The role of co-stimulation in corneal allograft rejection

Erwin Schrödinger Fellowship J 1909 The role of co-stimulation in corneal allgograft rejection Navid ARDJOMAND 06.03.2000 Immunological graft rejection is the most common reason for korneal transplant failure. T cells and antigen presenting cells are known to play a key role in corneal graft rejection. Blockade of the CD28-B7 pathway has been shown to prolong skin and cardiac allograft survival in a mouse model. Gebhardt et al. demonstrated recently (Cornea 1999;18:314) that incubation of corneal grafts in storage medium containing CTLA-4 Ig prior to transplantation prolong corneal allograft survival.

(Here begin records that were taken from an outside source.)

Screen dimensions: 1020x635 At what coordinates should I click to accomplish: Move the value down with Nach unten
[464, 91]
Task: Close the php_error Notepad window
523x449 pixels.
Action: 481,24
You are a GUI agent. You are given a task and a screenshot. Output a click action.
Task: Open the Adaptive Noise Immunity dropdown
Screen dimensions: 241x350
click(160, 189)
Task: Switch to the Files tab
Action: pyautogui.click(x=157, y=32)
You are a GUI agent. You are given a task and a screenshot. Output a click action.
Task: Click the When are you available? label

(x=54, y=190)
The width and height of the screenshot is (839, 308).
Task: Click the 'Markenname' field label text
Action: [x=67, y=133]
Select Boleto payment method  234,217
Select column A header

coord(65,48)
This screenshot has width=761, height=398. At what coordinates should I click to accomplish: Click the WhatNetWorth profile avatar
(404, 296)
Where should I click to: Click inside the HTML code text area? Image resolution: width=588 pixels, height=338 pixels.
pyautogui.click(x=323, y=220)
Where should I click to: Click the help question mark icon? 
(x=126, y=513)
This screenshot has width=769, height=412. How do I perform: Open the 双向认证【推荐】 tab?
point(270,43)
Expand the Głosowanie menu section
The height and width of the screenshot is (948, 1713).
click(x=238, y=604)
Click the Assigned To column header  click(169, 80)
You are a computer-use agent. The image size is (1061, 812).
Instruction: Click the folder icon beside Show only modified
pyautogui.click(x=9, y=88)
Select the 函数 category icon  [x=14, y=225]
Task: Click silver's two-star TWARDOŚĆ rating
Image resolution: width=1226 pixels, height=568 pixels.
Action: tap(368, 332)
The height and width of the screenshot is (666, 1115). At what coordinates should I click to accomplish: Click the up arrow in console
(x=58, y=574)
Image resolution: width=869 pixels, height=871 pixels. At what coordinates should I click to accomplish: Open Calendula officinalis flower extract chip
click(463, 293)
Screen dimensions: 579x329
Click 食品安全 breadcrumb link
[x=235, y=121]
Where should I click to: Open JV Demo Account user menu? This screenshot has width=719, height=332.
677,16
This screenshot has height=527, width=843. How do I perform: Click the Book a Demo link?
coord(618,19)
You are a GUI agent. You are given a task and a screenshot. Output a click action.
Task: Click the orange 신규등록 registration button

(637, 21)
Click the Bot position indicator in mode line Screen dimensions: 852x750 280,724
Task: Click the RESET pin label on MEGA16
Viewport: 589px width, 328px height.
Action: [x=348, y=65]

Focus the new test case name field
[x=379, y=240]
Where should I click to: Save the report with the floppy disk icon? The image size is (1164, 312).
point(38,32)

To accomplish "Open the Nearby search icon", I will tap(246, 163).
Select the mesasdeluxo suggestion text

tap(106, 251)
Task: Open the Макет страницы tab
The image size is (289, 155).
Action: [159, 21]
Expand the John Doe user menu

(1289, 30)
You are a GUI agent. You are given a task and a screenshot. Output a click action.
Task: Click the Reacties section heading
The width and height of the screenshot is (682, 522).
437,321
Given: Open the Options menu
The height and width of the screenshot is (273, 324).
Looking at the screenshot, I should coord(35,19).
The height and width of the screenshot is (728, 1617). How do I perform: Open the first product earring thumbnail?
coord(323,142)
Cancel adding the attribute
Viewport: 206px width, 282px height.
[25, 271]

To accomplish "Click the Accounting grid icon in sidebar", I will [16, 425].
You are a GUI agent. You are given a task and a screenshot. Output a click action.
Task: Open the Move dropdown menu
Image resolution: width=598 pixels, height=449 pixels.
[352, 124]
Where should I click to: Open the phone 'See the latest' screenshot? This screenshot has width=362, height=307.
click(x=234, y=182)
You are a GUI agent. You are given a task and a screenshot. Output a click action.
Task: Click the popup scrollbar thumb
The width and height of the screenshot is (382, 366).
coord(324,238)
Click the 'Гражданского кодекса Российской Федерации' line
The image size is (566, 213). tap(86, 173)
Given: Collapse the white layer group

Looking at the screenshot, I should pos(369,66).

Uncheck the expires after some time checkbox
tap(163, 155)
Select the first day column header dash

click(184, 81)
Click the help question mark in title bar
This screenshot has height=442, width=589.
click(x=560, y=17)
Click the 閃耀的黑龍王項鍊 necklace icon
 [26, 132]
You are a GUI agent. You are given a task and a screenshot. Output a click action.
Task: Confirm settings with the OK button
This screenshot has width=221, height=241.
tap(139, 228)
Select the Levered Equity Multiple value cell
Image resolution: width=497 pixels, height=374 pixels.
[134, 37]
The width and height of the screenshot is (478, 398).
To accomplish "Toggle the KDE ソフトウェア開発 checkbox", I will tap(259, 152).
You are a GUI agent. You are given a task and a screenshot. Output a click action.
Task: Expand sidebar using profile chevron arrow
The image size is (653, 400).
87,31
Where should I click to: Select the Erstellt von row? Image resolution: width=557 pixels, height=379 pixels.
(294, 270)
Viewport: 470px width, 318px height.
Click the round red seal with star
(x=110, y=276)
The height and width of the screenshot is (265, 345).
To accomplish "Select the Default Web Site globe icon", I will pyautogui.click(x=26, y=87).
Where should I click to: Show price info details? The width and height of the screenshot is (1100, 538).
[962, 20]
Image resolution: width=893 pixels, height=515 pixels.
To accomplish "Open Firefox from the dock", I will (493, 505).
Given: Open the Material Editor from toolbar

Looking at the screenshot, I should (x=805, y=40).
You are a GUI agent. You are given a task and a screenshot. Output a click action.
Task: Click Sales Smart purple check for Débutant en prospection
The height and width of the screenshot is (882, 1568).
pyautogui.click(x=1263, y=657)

This study should investigate the hypothesis that lymphoclyte co- stimulation via (i) CD28 and (ii) CD40 is essential for corneal allograft rejection, using a mouse model. At first the importance of the CD 28-B7 pathway is going to be studied. We examine corneal graft survival in CD28 knock-out mice compared to wild-type control mice with functioning CD28 molecules. The second part of the project deals with the importance of the CD40-CD154 pathway. In this case M158 (monoclonal rat IgG antibody against mouse CD154 antigen) is used by i.p. application to block the CD40-CD154 pathway. The above described control group is going to be comared with M158 treated mice. In case of a positive influence of the CD154 blockade on corneal graft survival, we will additionally investigate corneal graft survival in mice with CD28 knock-out in combination with M158 treatment. The 3rd part of the experiment should evaluate the combined blockade of the CD28-B7 and CD40-CD154 pathways of the immune system.